The condition wherein a person's sense of smell has become distorted is known as parosmia. People who have experienced parosmia have described how scents that they used to find pleasant are now unbearable. If they try to eat food that smells different to them, it might make them feel nauseous or sick.
Some scientists already have a hypothesis for how COVID-19 might damage a person's sense of smell, but these experts believe more research is necessary to understand the virus's long-term impacts. More research is also required to understand the possible treatments for smell-impaired COVID-19 survivors. (Related: Coronavirus survivors regain their sense of smell by going through "fragrance journey" with renowned perfumer.)

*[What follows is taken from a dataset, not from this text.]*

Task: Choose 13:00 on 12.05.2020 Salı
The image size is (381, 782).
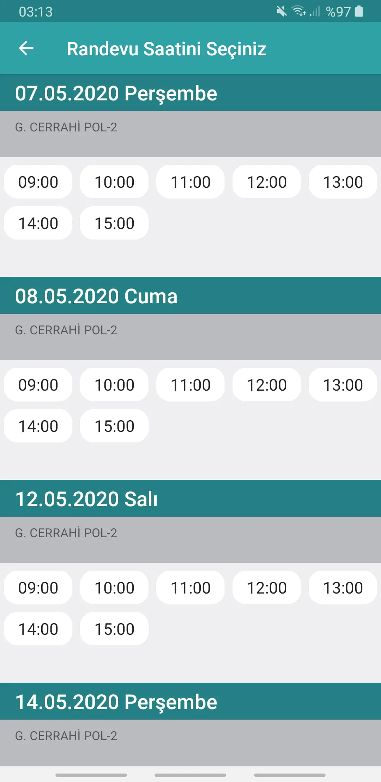Action: point(343,588)
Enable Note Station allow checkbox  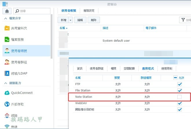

One person whose sense of smell has been distorted by the virus is Marcel Kuttab, who got infected and recovered from the coronavirus last year.
Kuttab, 28, a pharmacist from Massachusetts, first noticed something was off last year while she was brushing her teeth. Her toothbrush tasted dirty, and so she threw it out and got a new one. But then she noticed that it was her toothpaste that was the problem.
This was just the start of her olfactory troubles. Onions, garlic and meat were all putrid and coffee began smelling like gasoline.
Kuttab wanted to figure out what she could and could not eat, and so she experimented to figure out what foods her senses could tolerate. "You can spend a lot of money in grocery stores and land up not using any of it," she said.
For Janet Marple, 54, a corporate banker from Minnesota, coffee and peanut butter smell like burning rubber or a sickly kind of sweet.
"I literally hold my breath when shampooing my hair, and laundry is a terrible experience. Even fresh-cut grass is terrible," said Marple.
Brooke Viegut, 25, from New York City, started experiencing parosmia in May 2020. She caught COVID-19 in March of that year during a business trip to London. Like many others, she lost her sense of smell.
But before Viegut's sense of smell returned, she started experiencing parosmia. The smell of garlic, onions and meat became unbearable for her. At one point, she even thought broccoli smelled like chemicals and many fruits tasted like soap.
Today, Viegut still has not fully recovered. But she has become more optimistic because a lot of different foods now taste as they should. "I'd say that's progress," she said.
But Viegut is still concerned that her distorted sense of smell might lead to her getting into an accident, especially if she is unable to detect a gas leak or a fire. This is what happened to a family in Waco, Texas, back in January. Nearly all the members of the family lost their sense of smell because of prior COVID-19 infections. They escaped, but they discovered the fire too late and it burned their house down.
Before the coronavirus pandemic, parosmia did not receive a lot of attention from health experts.
"We would have a big conference, and one of the doctors might have one or two cases," said Dr. Nancy E. Rawson, vice president and associate director at the Monell Chemical Senses Center in Philadelphia. Monell is an internationally recognized nonprofit research group that focuses on research linked to taste and smell.
Despite the lack of attention on parosmia, health experts know enough about it to come to certain conclusions. For example, one French study blamed parosmia on upper respiratory tract infections.
Today, scientists have discovered more than 100 reasons why a person's sense of smell might disappear or become distorted. These causes included viruses like COVID-19, as well as sinusitis, head trauma, and neurodegenerative disorders like Parkinson's disease and Alzheimer's disease.
But one thing scientists do not have is a timeline for when parosmia will disappear. Mainstream media outlet the New York Times interviewed five COVID-19 survivors who first developed parosmia in the late spring and early summer of 2020. None of them have fully regained their normal senses of smell and taste.
Clare Hopkins, the president of the British Rhinological Society and one of the first health experts to sound the alarm regarding smell loss and distortion, believes people can be optimistic despite the lack of information.
"There are daily reports of recovery from long haulers in terms of parosmia improving and patients being left with a fairly good sense of smell," she said.